- _Objective_:
Find every line in the material below that contains the string "galley", matching case exactly, and copy each of those lines in full.

- _Records provided_:

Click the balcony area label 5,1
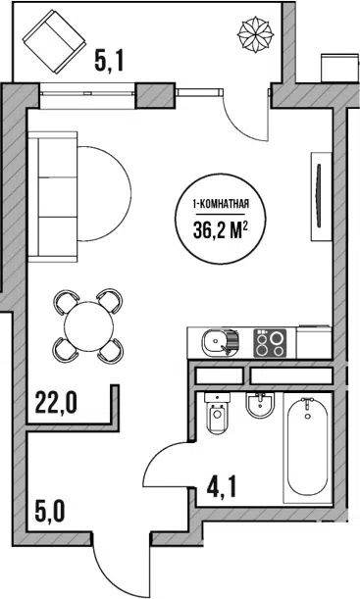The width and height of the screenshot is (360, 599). click(x=109, y=62)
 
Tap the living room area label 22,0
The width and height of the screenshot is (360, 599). click(x=56, y=403)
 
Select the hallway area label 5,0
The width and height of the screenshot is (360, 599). click(x=50, y=513)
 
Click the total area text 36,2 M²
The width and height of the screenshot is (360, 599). click(x=219, y=230)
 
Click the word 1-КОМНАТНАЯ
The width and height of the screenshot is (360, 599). click(x=221, y=204)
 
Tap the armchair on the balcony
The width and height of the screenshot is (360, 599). click(x=54, y=41)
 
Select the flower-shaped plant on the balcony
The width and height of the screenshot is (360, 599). click(x=255, y=34)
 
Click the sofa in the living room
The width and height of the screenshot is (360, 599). click(x=53, y=197)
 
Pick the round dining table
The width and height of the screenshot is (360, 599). click(x=88, y=325)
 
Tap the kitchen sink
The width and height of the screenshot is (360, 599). click(x=220, y=343)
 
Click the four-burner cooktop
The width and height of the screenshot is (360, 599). click(x=270, y=343)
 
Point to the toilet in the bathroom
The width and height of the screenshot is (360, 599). click(x=218, y=413)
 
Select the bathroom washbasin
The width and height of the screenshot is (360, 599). click(x=261, y=406)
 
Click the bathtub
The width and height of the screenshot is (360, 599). click(x=308, y=447)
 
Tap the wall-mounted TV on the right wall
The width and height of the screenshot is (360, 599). click(x=321, y=196)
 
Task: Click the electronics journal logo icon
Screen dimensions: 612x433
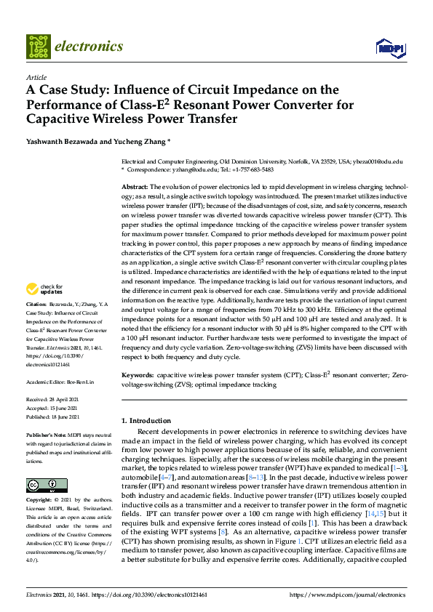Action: pos(39,47)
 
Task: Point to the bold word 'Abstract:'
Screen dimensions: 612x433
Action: pos(135,187)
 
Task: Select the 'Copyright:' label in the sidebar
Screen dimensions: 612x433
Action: pos(39,501)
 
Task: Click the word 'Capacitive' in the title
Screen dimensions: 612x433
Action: pos(63,118)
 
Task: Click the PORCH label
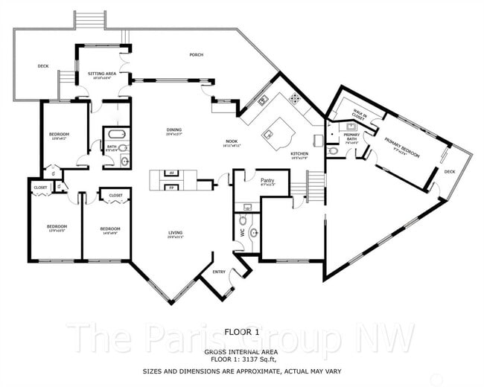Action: coord(196,55)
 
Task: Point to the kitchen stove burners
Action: coord(295,97)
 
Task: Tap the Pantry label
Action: coord(267,180)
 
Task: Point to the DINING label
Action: coord(173,131)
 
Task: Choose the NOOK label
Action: coord(232,141)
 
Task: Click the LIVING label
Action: coord(174,234)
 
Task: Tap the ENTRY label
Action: coord(219,272)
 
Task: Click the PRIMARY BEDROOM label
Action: coord(401,146)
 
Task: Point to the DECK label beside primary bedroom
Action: coord(449,171)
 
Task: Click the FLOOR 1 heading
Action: coord(241,331)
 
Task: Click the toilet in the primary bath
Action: coord(333,151)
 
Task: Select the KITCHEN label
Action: coord(299,155)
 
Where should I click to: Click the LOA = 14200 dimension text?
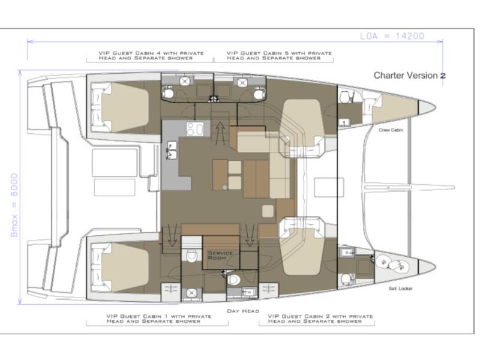pyautogui.click(x=392, y=36)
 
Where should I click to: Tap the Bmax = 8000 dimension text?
pyautogui.click(x=14, y=205)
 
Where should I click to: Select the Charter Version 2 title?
pyautogui.click(x=410, y=76)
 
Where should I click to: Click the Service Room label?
pyautogui.click(x=220, y=256)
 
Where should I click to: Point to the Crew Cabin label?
pyautogui.click(x=391, y=130)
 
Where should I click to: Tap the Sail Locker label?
pyautogui.click(x=400, y=289)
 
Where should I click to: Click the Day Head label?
pyautogui.click(x=243, y=311)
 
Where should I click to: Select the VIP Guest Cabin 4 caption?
pyautogui.click(x=151, y=55)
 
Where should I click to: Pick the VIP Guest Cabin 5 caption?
pyautogui.click(x=279, y=55)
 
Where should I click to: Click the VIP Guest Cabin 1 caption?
pyautogui.click(x=159, y=319)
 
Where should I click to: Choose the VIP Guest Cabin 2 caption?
pyautogui.click(x=320, y=319)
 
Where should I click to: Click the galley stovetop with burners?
pyautogui.click(x=195, y=128)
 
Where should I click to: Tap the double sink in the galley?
pyautogui.click(x=172, y=151)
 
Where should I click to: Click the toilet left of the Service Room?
pyautogui.click(x=191, y=256)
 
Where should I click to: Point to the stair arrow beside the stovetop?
pyautogui.click(x=220, y=133)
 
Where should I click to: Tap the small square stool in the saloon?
pyautogui.click(x=268, y=211)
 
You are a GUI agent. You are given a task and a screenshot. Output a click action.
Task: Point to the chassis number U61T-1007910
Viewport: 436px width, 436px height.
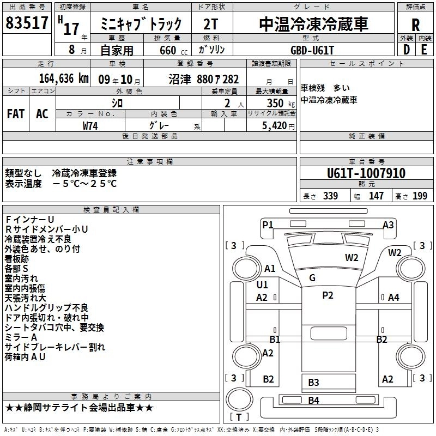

- _Solution for this exercise_:
Where should I click to: Click the galley stovetop with burners?
Where should I click to: Tap the double sink in the galley?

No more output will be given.